Wednesday, October 07, 2009

OIG Report on Budget Processes (Updated)

I've been looking forward to this report for a long time. The way we do our budget is a major source of frustration and a major impediment to some of the easier changes we'd like to see.

Last year's budget battle was awful for every single member of City Council. I'm not sure there is enough time before this year's negotiation but hopefully this report will stiffen the Council's resolve on items where there is common ground.


OIG Report on Mayors Budget

I'll be updating this post with different noteworthy items that I might find as I read through this. You should feel free to do so yourself in the comment section below.


UPDATE:

We've also learned that the city budget is now $68 million in the red, not the $43 million originally estimated.

I have a hunch that we will see the deficit go up again before the next budget is signed, perhaps to close to $100 million.

As it stands right now, the deficit represents almost 15% of the budget.

The Mayor is talking about across-the-board cuts, which as the Times-Picayune points out, is specifically criticized as a poor methodology. The report talks about what is known as 'budgeting for outcomes,' a system that forces a more critical look at what programs actually address municipal priorities and which do not.

I don't really want to talk about boring stuff like budgeting for outcomes but I do want to talk about municipal priorities. That's what immediately jumps out if you page through the OIG review of 2009's budget processes.

If you start at page 27 above and look at where New Orleans ranks on different spending priorities, it will really begin to crystallize.

One of the thing that frustrates me about discourse in this city is that criticism of municipal inefficiencies is too often translated into the language of Jefferson Parish conservatism. The stereotypical impulse to cut taxes and spending as a matter of reactionary opposition to post 1960s political gains has obscured the voices of those who are more-or-less interested in maintaining spending so long as that revenue goes toward programs that extend opportunity and improve quality of life.

It should be really simple to cut waste from the Dept. of Sanitation to shift additional resources to NORD. But it isn't simple here. It is extremely complicated.

I hope that if we can start by producing accessible and accurate budget documents, we'll soon be able to actually discuss whether or not budgets are actually addressing the needs of the city.
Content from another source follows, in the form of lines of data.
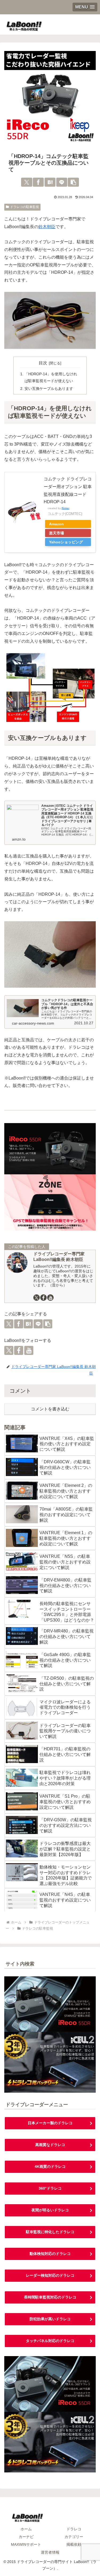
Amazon (56, 524)
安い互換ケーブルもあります (49, 388)
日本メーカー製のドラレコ (50, 2123)
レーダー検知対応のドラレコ (50, 2275)
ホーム (26, 2529)
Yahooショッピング (66, 542)
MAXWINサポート (26, 2544)
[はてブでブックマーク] (50, 182)
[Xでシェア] (26, 182)
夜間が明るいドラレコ (50, 2210)
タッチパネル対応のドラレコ (50, 2341)
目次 (43, 363)
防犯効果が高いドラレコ (50, 2319)
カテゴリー (74, 2537)
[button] (73, 182)
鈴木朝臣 (46, 226)
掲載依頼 (73, 2544)
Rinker (65, 508)
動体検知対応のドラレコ (50, 2253)
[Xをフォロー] (36, 1297)
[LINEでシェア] (61, 182)
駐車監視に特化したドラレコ (50, 2232)
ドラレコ (73, 2529)
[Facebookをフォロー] (43, 1297)
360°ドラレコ (50, 2188)
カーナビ (26, 2537)
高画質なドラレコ (50, 2145)
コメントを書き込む (50, 1409)
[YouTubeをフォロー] (50, 1297)
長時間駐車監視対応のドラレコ (50, 2297)
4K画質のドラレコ (50, 2166)
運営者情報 (50, 2552)
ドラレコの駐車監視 (24, 207)
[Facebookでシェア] (38, 182)
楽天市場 (56, 533)
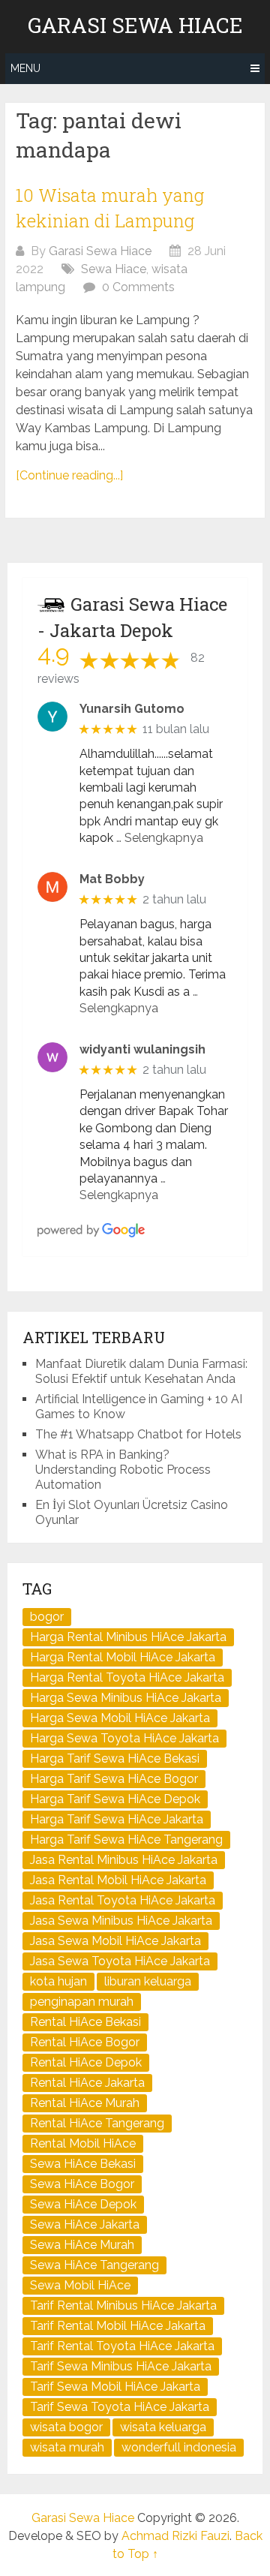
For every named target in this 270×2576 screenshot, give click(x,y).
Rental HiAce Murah (85, 2103)
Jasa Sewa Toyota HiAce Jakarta (120, 1961)
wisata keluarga (163, 2427)
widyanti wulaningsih (143, 1049)
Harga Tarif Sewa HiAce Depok (115, 1799)
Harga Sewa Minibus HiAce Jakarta (125, 1698)
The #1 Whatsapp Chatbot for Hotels (138, 1434)
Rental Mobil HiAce (83, 2143)
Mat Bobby (112, 879)
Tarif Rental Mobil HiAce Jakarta (118, 2326)
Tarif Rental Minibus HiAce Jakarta (123, 2305)
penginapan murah (82, 2001)
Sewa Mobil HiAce (80, 2285)
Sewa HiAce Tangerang (94, 2265)
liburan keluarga (147, 1981)
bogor (47, 1617)
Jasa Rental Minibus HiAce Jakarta (124, 1860)
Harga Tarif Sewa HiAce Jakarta (116, 1819)
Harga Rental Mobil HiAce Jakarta (122, 1657)
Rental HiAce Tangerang (97, 2123)
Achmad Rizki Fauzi (176, 2536)
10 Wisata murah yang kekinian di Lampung (110, 208)
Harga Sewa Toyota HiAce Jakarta (124, 1738)
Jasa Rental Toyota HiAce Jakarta (122, 1900)
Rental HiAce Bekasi (85, 2022)
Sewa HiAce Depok (83, 2204)
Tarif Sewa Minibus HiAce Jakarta (121, 2366)
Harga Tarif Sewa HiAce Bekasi (115, 1758)
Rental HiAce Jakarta (87, 2083)
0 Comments (138, 287)
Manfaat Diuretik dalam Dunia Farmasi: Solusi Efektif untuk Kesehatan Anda (141, 1371)
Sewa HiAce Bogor (82, 2184)
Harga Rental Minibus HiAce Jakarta (128, 1637)
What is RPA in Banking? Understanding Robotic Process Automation (123, 1469)
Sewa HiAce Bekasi (83, 2164)
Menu (25, 68)
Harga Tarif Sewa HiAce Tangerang (126, 1839)
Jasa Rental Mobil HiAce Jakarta (118, 1880)
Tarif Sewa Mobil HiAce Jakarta (115, 2386)
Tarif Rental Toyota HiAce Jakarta (122, 2346)
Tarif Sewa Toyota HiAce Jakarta (119, 2407)
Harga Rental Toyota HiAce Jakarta (127, 1677)
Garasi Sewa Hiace (135, 25)
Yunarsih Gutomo (132, 709)
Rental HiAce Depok (86, 2062)
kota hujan (58, 1981)
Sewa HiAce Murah (82, 2245)
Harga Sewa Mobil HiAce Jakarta (120, 1718)
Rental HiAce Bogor (85, 2042)
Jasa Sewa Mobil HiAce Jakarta (115, 1941)
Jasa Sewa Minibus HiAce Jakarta (121, 1920)
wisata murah (67, 2447)
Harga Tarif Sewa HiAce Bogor (114, 1779)
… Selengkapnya (159, 838)
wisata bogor (66, 2427)
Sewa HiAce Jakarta (85, 2224)
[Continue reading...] (69, 475)
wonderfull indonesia (179, 2447)
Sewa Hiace (113, 269)
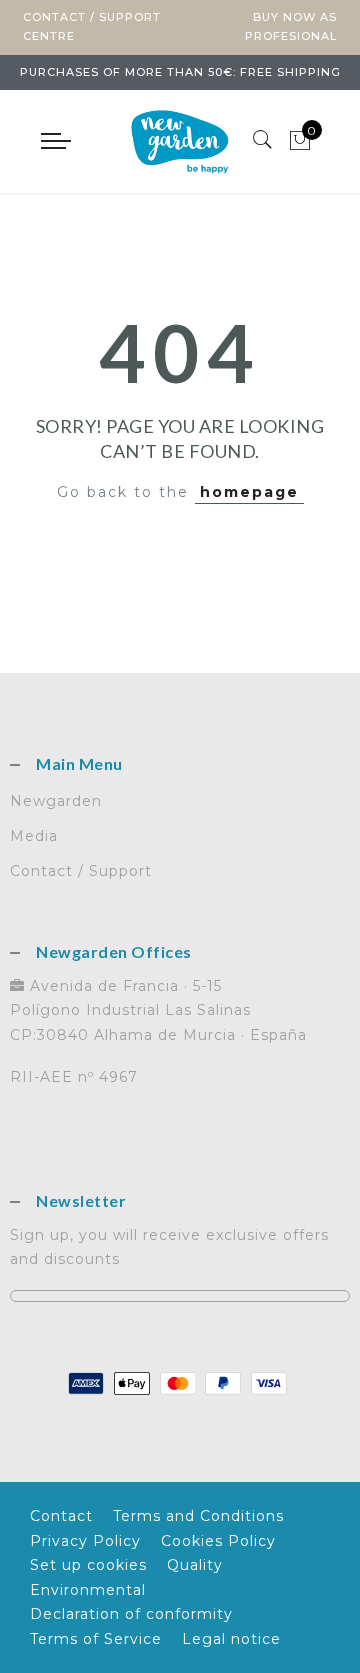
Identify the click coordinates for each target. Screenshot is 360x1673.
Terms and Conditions (198, 1516)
Council can win this much for us. This year.

5 comments:

Superdeformed said...

Since I heard about this report on the radio yesterday I've been waiting for you guys to blog about it.

mominem said...

Took a while to actually get a copy.

Duff said...

It's worth looking through if only for the bar charts comparing New Orleans with other cities. I think we tend to lose focus of how insane some city spending is until we can see it compared to other comparable cities. "Finding 9" is the most jaw-dropping, in my opinion. Well, that and the executive branch spending and sanitation charts.

Clifton said...

I was surprised about how much the CAO's office spends as much as I was disappointed in how little we actually raised NORD's budget.